▸ Stored data:

[Start of section]

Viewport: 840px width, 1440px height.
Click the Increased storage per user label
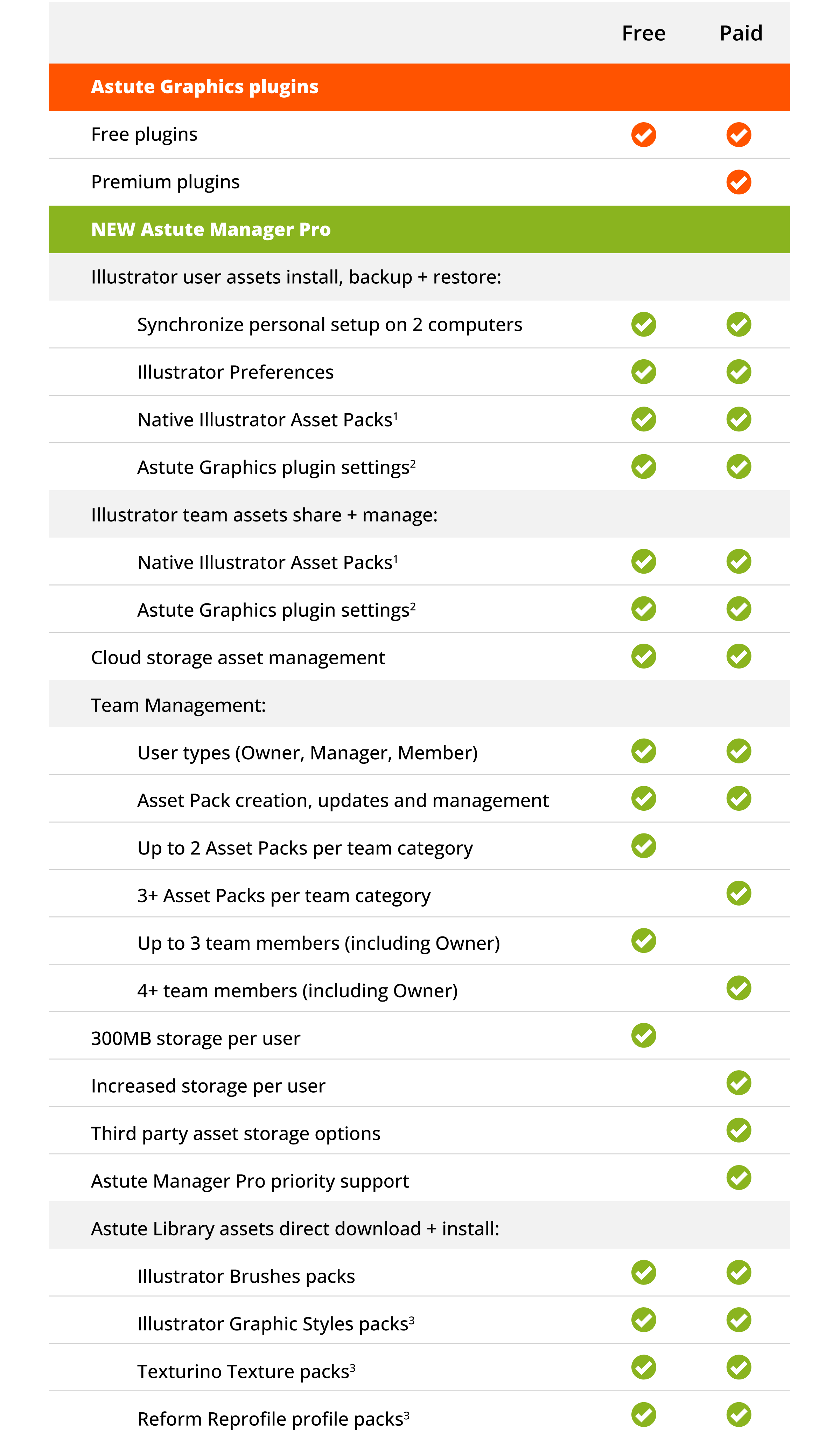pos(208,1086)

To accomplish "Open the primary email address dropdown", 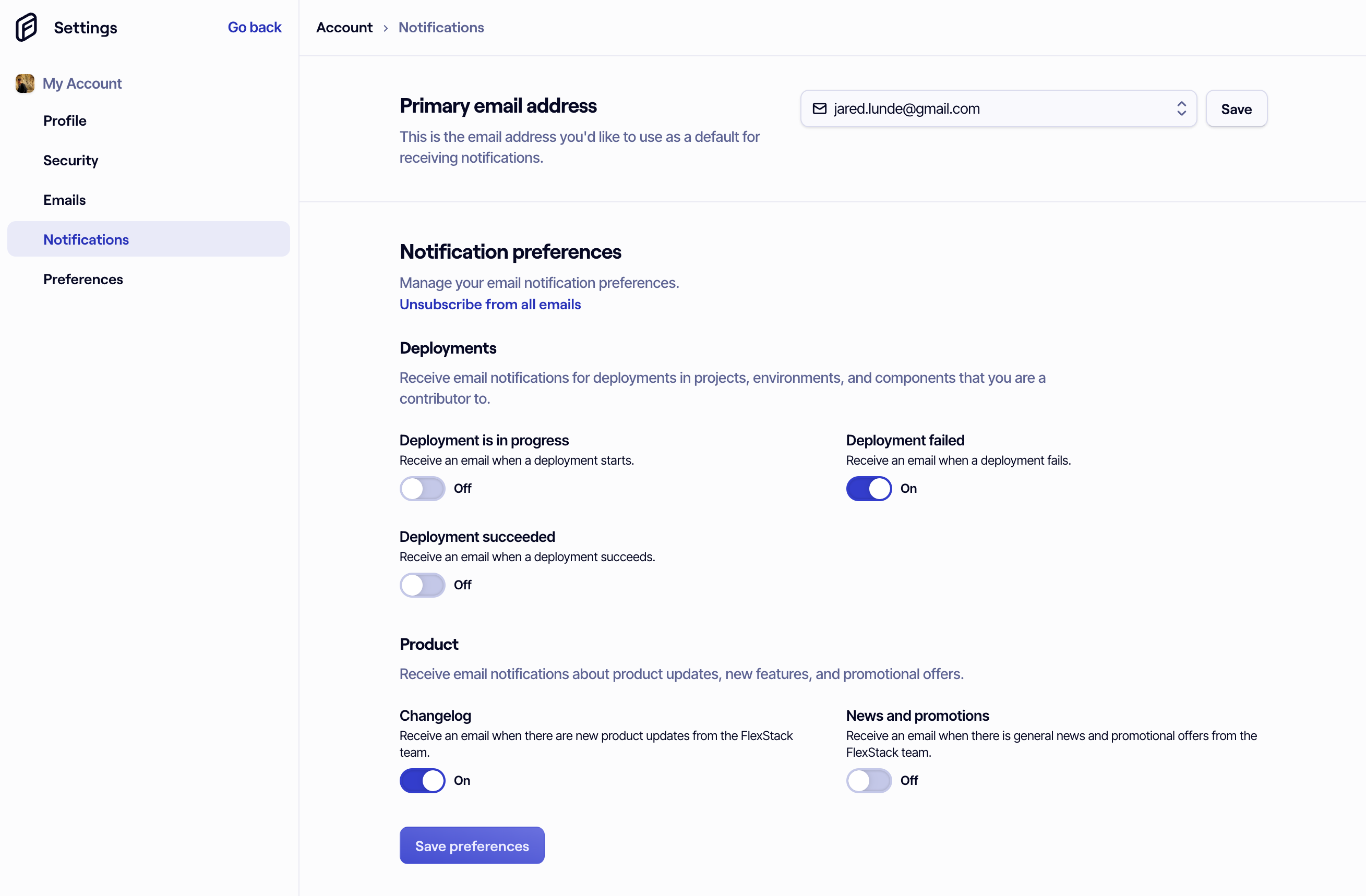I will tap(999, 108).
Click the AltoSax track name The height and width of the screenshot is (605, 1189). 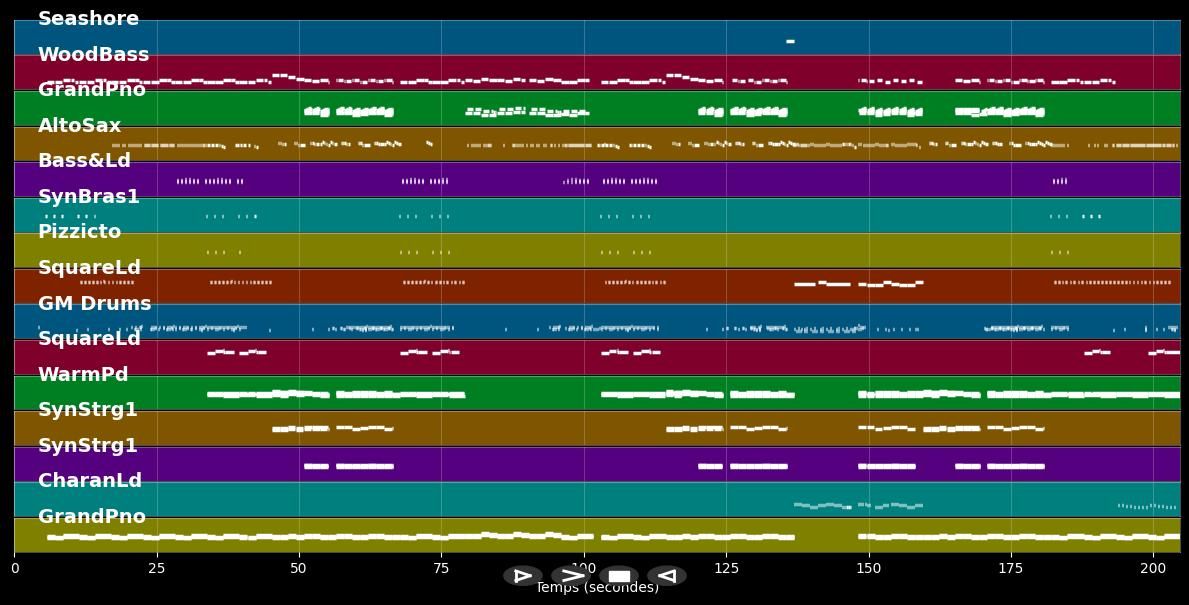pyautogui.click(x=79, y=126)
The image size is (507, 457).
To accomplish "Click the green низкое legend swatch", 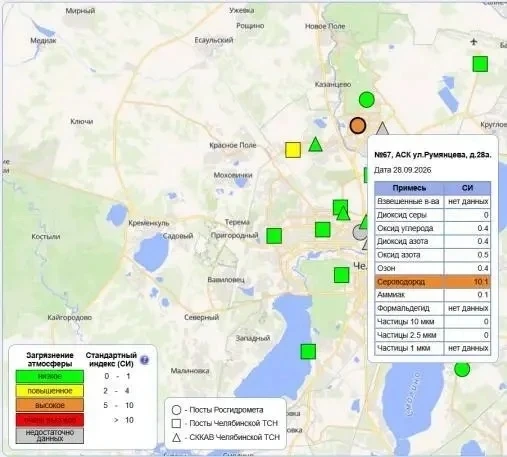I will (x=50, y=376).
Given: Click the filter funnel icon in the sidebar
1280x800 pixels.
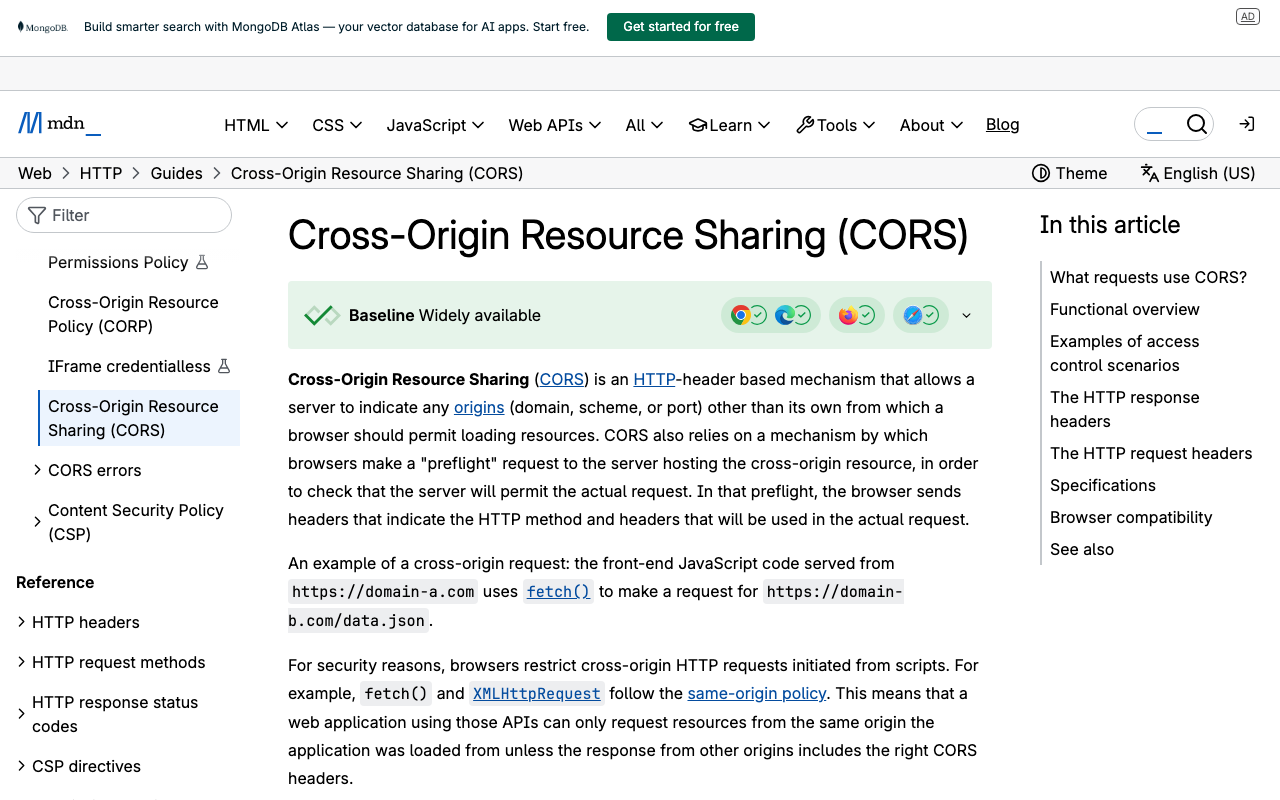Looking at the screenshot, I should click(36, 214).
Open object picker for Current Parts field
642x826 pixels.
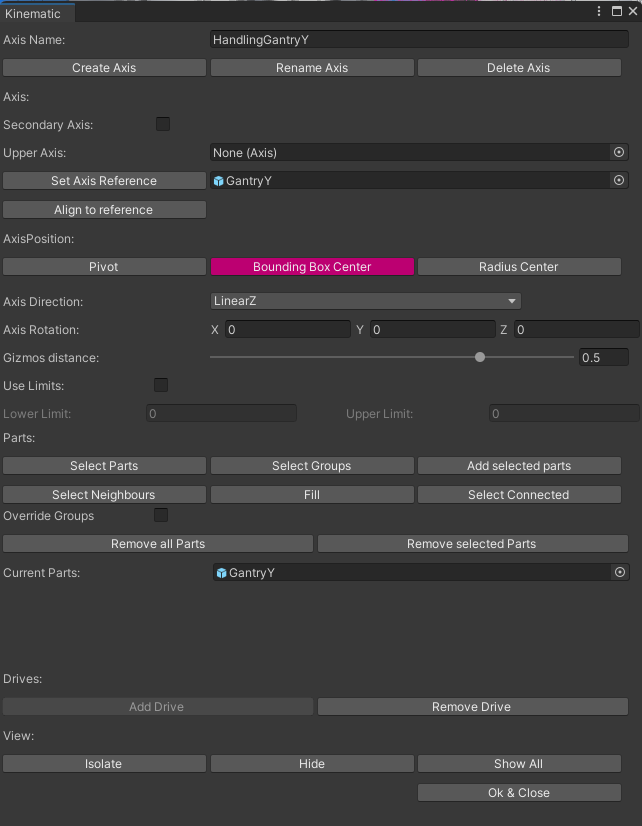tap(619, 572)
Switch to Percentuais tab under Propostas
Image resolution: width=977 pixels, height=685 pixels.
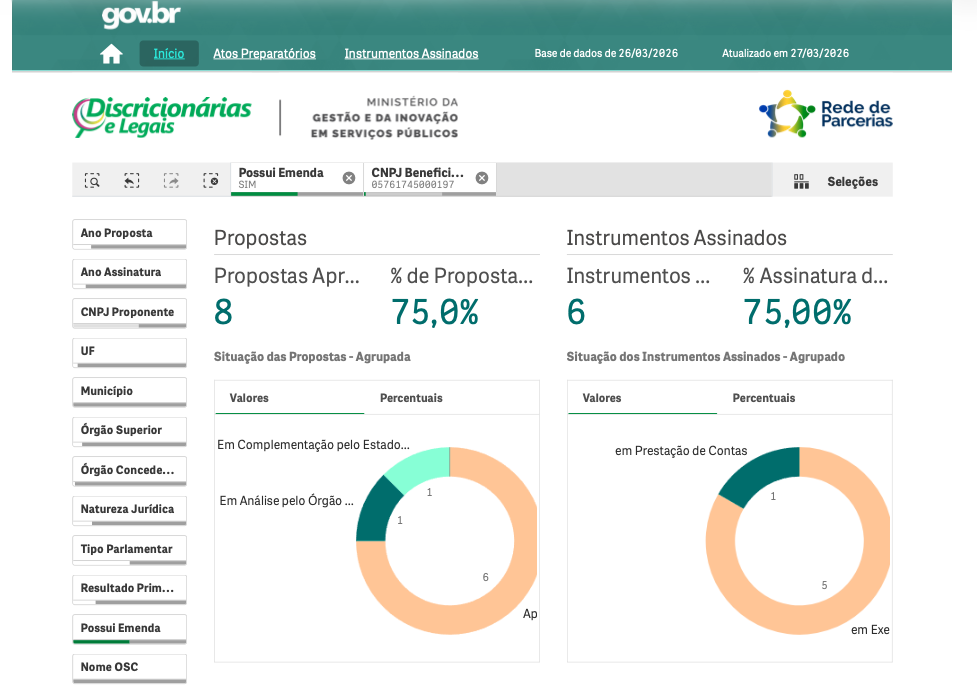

[End of section]

▸ EXERCISE REQUIREMENTS: Extract precisely the lines beginning at the line containing "642x826 pixels." and ending at the last line of the entries above, exactly as written and with no pictures.

▸ ANSWER TO THE PROBLEM:
642x826 pixels.
tap(619, 572)
Switch to Percentuais tab under Propostas
Image resolution: width=977 pixels, height=685 pixels.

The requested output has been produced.